## YOUR GOAL
Select, from the data, each line where "size" occurs.

## Stored data
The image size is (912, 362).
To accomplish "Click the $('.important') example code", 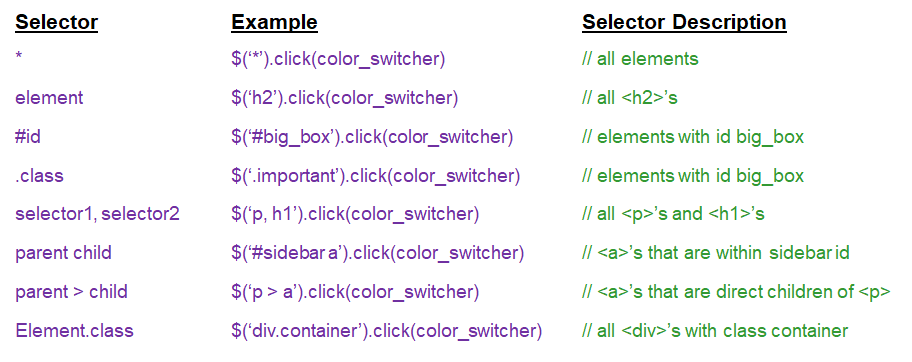I will (375, 176).
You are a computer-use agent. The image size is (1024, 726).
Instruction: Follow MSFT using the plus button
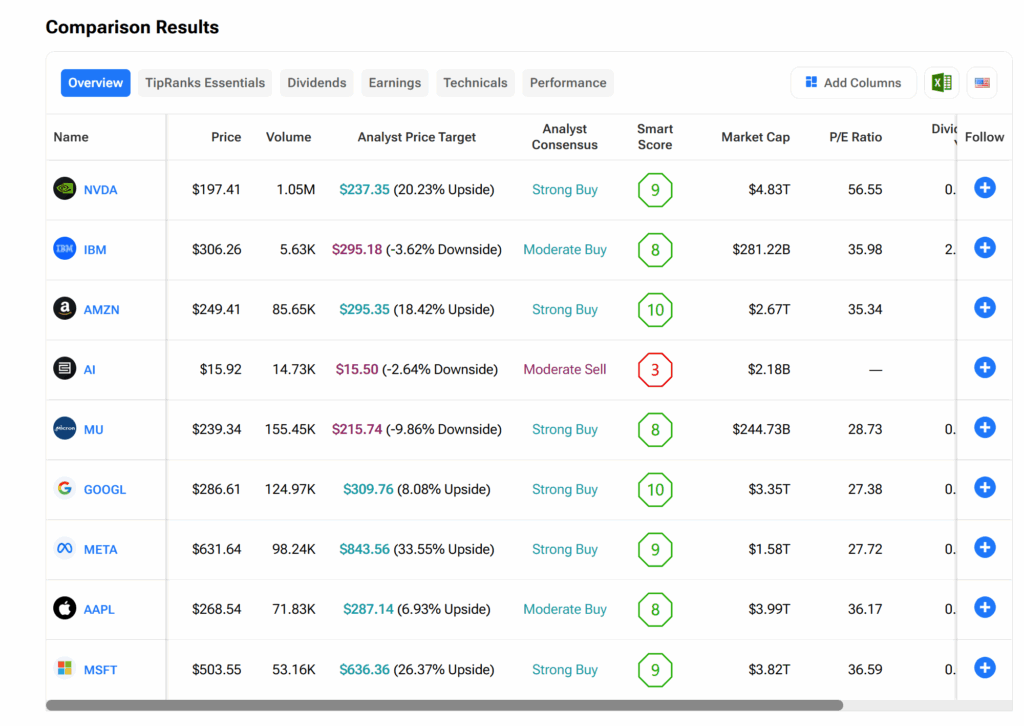tap(984, 668)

## FINAL ANSWER
The image size is (912, 362).
You are a computer-use agent. The image size is (1024, 726).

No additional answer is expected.